Meet Holly Mandel

We’re excited to introduce you to the always interesting and insightful Holly Mandel. We hope you’ll enjoy our conversation with Holly below.

Holly, so great to have you with us and we want to jump right into a really important question. In recent years, it’s become so clear that we’re living through a time where so many folks are lacking self-confidence and self-esteem. So, we’d love to hear about your journey and how you developed your self-confidence and self-esteem.

People would’ve said I was a confident person most of my life, but that wasn’t my experience. It felt more like a façade than something I actually felt in my body. What I’d call real confidence, AUTHENTIC confidence, was something I had to uncover, and develop…or maybe just feel safe enough to finally allow.

I started to notice something deeper taking shape when I began studying and performing improv. At the time, I was working at Walt Disney Studios, my first job after college, and thought I’d found my career path: the fancy studio life, nice expense accounts, surrounded by celebrity, the whole “Hollywood” thing. Then I took a class at The Groundlings in West Hollywood, and something completely shifted. And then, improv wasn’t mainstream like it is now. It was not as well-known. So, I didn’t totally know what I was walking into.

If you’ve never taken an improv class, it’s a very live, interactive, on-your-feet experience. Each game offers something different, and over time, you start to see and think in a whole new way. I learned to listen more deeply, to build on what’s given, and to stop trying to control the outcome. The unknown became more thrilling than scary. The known started to feel flat.

What surprised me most was how much I was changing. I now see this happen with students all the time. To improvise well, you have to use a different GPS: your intuition. Viola Spolin, the mother of improv, said that was the whole point — to strengthen intuition. That was exactly my experience. In improv, there’s no right or wrong, so trying to figure out what you SHOULD do gets you nowhere! You have to go with what you WANT to do, what you FEEL is next. That reconnected me to a part of myself I’d unintentionally cut off.

I had gotten in the habit of questioning everything — what’s pleasing, what’s right, what’s acceptable. That meant I wasn’t asking what I, myself, actually wanted. I grew up in the Midwest. I’m a Gen-X woman. I’m fluent in niceness. Making sure others were comfortable, likable, happy with me…that was the air I breathed. And while I had a strong personality, the confidence was often surface-level.
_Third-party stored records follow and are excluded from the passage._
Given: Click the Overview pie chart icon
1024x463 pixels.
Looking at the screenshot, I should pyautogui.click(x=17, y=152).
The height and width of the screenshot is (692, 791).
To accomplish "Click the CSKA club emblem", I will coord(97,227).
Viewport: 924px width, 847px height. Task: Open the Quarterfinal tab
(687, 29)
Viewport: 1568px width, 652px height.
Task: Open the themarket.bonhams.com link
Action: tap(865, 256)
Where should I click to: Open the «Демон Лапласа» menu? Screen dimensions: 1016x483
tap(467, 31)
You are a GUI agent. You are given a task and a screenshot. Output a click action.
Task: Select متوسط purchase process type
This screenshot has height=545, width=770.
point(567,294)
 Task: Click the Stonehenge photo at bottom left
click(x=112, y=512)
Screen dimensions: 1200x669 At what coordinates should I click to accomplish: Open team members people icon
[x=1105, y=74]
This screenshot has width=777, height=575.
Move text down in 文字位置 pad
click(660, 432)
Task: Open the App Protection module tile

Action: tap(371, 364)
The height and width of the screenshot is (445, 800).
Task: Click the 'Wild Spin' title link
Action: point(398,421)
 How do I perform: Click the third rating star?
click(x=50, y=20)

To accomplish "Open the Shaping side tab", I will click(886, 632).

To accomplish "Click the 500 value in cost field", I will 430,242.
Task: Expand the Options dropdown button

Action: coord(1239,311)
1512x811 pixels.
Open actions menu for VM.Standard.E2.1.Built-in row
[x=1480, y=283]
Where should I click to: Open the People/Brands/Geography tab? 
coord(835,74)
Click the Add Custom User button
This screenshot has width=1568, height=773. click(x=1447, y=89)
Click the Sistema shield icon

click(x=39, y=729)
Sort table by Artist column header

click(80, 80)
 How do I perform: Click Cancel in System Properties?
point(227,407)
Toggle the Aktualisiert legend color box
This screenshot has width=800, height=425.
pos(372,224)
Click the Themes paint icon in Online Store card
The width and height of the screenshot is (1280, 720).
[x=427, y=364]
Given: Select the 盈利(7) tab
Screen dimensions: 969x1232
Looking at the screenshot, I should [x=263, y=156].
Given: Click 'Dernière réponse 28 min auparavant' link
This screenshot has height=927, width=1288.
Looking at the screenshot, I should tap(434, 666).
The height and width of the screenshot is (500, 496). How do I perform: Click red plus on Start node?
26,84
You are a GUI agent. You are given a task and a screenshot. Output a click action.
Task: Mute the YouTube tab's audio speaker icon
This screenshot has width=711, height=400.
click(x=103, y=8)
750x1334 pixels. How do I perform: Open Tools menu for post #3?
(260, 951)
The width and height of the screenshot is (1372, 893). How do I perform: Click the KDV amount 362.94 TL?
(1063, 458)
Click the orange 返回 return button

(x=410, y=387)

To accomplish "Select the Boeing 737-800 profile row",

Underneath, I was just trying to fit in and not screw it up.

Improv began to stitch some of that back together and made me look at what I wanted and how I felt. And because it’s rooted in playfulness, I could try on different characters: an uptight landlord, a neurotic travel companion, a giddy co-worker. The masks dropped and I realized how flexible our “self” actually is. It’s not fixed. It’s something we can shape, expand, and reclaim. What started happening in class started happening outside of class too. That’s why I stuck with it. It woke up something real in me.

So when I talk about confidence and self-esteem, this is what I mean. Improv let me try things, say things, do things without judgment. In improv, the rule is “yes, and.” Whatever you contribute becomes fact. You say we’re pirates and we lost our map? That’s the scene! There’s no overthinking, no putting it through the filters of SHOULDS. That gave me a full-body experience of, “This is what I have to say, and I’m not going to worry about how it lands.” It was the opposite of shape-shifting. It was integration.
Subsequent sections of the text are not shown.